Мечтая, я представляю утраченные языки,
которые смогли бы передать то, что нам уже не под силу.
Может, тексты этрусков объяснили бы наконец, почему на их надгробиях
супруги застыли в улыбке. А может, и нет.
Когда перевели тысячи загадочных шумерских табличек,
решили, что в них зафиксированы деловые операции.
Но что, если это поэмы или псалмы?
Счастье моё — то же, что двенадцать коз эфиопских,
молча стоящих в утреннем свете.
Господь, иже плиты соляные еси и слитки меди, прекрасен
ты и велик, как под усилием ветра клонящийся зрелый ячмень.
Сосцы её словно шесть белоснежных быков, несущих свёртки
тонковолокнистого египетского хлопка.
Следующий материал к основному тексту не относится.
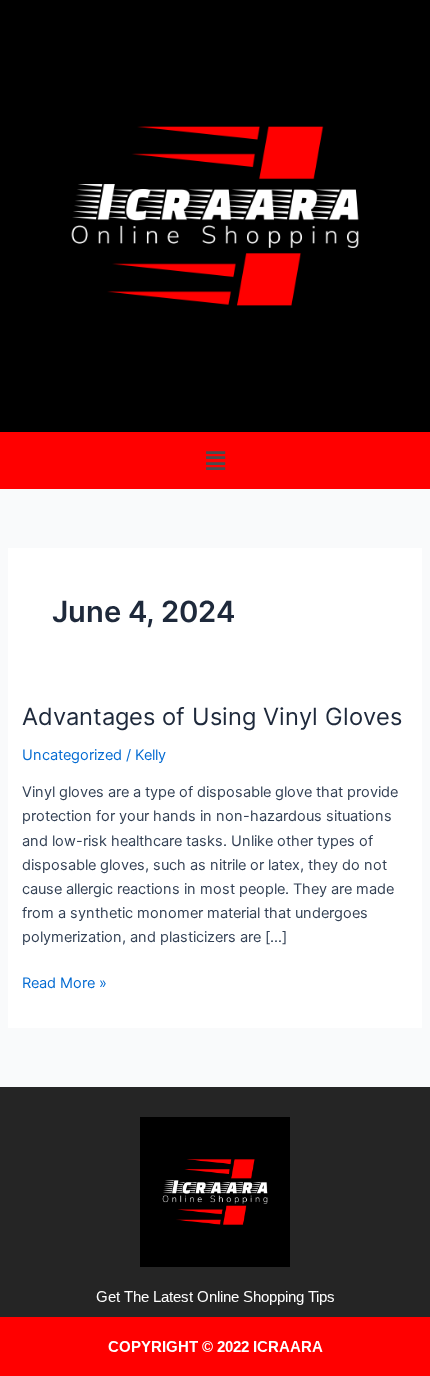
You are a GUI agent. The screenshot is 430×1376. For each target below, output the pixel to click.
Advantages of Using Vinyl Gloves (212, 716)
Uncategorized (72, 755)
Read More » (64, 981)
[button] (215, 460)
Возлюбленная моя — что сотня
кувшинов с мёдом. Корабли, гружённые туей, — то, что тело моё
желает сказать твоему. И жирафы — эта страсть в темноте.
Возможно, спиралевидная минойская надпись — не язык, но карта.
Тому, что мы чувствуем сильнее всего, нет иного имени, кроме «янтарь», «лучники», «коричное дерево», «лошади», «птицы».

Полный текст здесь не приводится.